Where do these cravings come from? I peed on a stick, not pregnant, so it must be something else. Could it be a deep rooted connection to simpler, less adventurous version of ethnic foods. Face it, often the first introduction to another country's cuisine is in the form of something that does not really resemble their cuisine. Chinese- egg rolls, egg drop soup, boneless fried chicken; Mexican - tacos and quesadillas so overloaded with melting cheese they could give Paula Deen cause for concern; Italian- Big floppy pizzas and meatballs the size of your head. These foods are not generally the foods of any country, much less theirs. Rather they are American interpretations of ethnic dishes, which on their own can be very good.
Take for example this simple story. The immigrant waves into America (first Irish, then Central and Southern Europe, Chinese, South Asian, Latin American) have usually included a high percentage of poor people. When those people arrived and found an enclave of countrymen, they set about to preparing the dishes they were used to cooking back home. Looking around, they found meat, vegetables, dairy, and other products which may have been special event foods at home, abundant, available, and affordable. Coupled with wages they were receiving, rather than working the fields, they began adapting their cooking to reflect the bounty of America.
Now in an odd twist of fate, the "authentic" foods of their country's cuisines - the pig trotters, sheep intestines, calf brains, and wild weeds - are all the rage. But are we missing something? The cuisines that were recreated and reinvented by immigrants in America have value. Not only that but I bet an anthropologist could write a thesis about how one can track immigrant culture assimilation into the broader context of American culture by the mainstream adoption, and adaptation, of its food by other Americans.

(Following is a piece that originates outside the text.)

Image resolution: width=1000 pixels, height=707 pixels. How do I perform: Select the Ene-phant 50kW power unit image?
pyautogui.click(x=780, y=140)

American Ethnic food express a specific cultural tradition. A more American version of their country's traditions, but an expression nonetheless. Really at the end of the day culture is nothing more than an expression, a declaration of this is who we are, and this is what we are about. I distinctly remember a conversation with a chef in New Orleans when I asked him what he was most proud about. His answer was not the awards he has won or the restaurants he has opened. "The day I became an American Citizen," he said.
Aren't those an American Ethnic a generalized way of an immigrant culture saying, "We are American Citizens?"